The fixed bed reaction of sewage sludge briquettes was investigated to evaluate the potential applications to gasification, combustion, or production of biochar as soil ameliorator. The reaction had two distinctive stages: ignition propagation and char oxidation. The ignition front of the sludge briquettes propagated at a lower speed, which significantly increased the stoichiometric ratio of overall combustion reaction and peak temperatures. The ignition front also had irregular shapes due to the channeling effects. During the char oxidation stage, the sludge ash agglomerated because of the slow reaction rate and increased CO2 formation. Because of low energy content in the product gas, the large briquettes were not favorable for syngas production. In addition, the low burning rates and ash agglomeration could cause problems in the operation of a grate-type furnace for combustion. However, the char accumulated above the ignition front had similar properties with that from pyrolysis under inert atmosphere. Therefore, the fixed bed reaction under partial oxidation conditions can be applied to produce biochar as soil ameliorator from the sludge briquettes without external heat supply.

Slow pyrolysis of rice straw: analysis of products properties, carbon and energy yields.

Among many uses of rice straw, application of its biochar from pyrolysis to the soil is receiving greater interest for increased crop productivity and sequestration of CO2. This study investigated slow pyrolysis of rice straw at 300-700°C to characterize the yields and detailed composition of the biochar, bio-oil and non-condensable gases.
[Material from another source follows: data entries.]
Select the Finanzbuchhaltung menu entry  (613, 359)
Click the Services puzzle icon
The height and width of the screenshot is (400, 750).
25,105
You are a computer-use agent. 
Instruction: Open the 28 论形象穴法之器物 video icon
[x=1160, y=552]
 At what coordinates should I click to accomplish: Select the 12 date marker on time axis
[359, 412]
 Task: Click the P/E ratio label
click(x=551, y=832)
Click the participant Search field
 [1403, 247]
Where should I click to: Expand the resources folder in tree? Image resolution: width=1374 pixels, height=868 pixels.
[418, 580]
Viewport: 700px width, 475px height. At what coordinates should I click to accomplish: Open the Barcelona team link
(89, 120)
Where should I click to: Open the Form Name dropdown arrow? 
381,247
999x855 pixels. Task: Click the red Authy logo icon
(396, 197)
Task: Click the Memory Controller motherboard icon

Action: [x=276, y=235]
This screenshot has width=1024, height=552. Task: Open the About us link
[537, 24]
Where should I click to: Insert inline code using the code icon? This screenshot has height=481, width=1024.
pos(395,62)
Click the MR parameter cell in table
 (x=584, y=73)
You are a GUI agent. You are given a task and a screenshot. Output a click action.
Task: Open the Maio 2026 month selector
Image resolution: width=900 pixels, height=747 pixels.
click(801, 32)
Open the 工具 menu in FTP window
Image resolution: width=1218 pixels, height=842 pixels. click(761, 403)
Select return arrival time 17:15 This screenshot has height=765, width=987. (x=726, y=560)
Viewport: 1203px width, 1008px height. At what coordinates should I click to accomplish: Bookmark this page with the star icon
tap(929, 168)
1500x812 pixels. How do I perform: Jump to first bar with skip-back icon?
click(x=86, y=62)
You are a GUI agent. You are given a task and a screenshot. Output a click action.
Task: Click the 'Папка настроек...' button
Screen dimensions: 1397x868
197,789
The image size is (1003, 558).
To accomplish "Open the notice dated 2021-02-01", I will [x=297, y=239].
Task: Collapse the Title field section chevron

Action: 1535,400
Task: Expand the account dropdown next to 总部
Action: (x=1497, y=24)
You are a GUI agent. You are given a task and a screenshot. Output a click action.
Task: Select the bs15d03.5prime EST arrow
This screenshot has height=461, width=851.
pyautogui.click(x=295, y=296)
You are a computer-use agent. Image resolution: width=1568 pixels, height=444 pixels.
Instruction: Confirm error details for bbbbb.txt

Biochar was analyzed for pH, microscopic surface area and pore volume distribution. Although the mass yield for the organic fraction was only about 25% above 500°C, biochar was the primary product of pyrolysis containing 40% of energy and 45% of carbon from the straw. The utilization of by-products (bio-oil and gases) as energy resources was essential, since the sum of energy yield was about 60%. The gases could be burned to produce the heat for an auto-thermal pyrolysis process, but the heat balance was significantly influenced by the moisture content of the raw material.

Comparison of biochar properties from biomass residues produced by slow pyrolysis at 500°C.

Application of biochar from biomass pyrolysis to soil is gaining greater interest; this can ameliorate the soil quality, reduce fertilizer consumption, and sequestrate carbon. This study compares the characteristics of biochar produced by slow pyrolysis at 500°C for agricultural residues: sugarcane bagasse, cocopeat, paddy straw, palm kernel shell (PKS) and umbrella tree. In the biochar yield, the influence of the inert and lignin contents was significant. The wood stem, bagasse and paddy straw had biochar yields of 24-28 wt.% from the organic fraction while cocopeat had 46 wt.%. The carbon content of biochar ranged from 84 wt.% to 89 wt.%, which corresponded to 43-63% of carbon in the biomass. The biochar from wood stem and bagasse had well-developed pores of various sizes with large surface areas. Although the surface area was significant, PKS biochar had dense matrix with few large pores. The elemental composition and pH of biochars were also compared.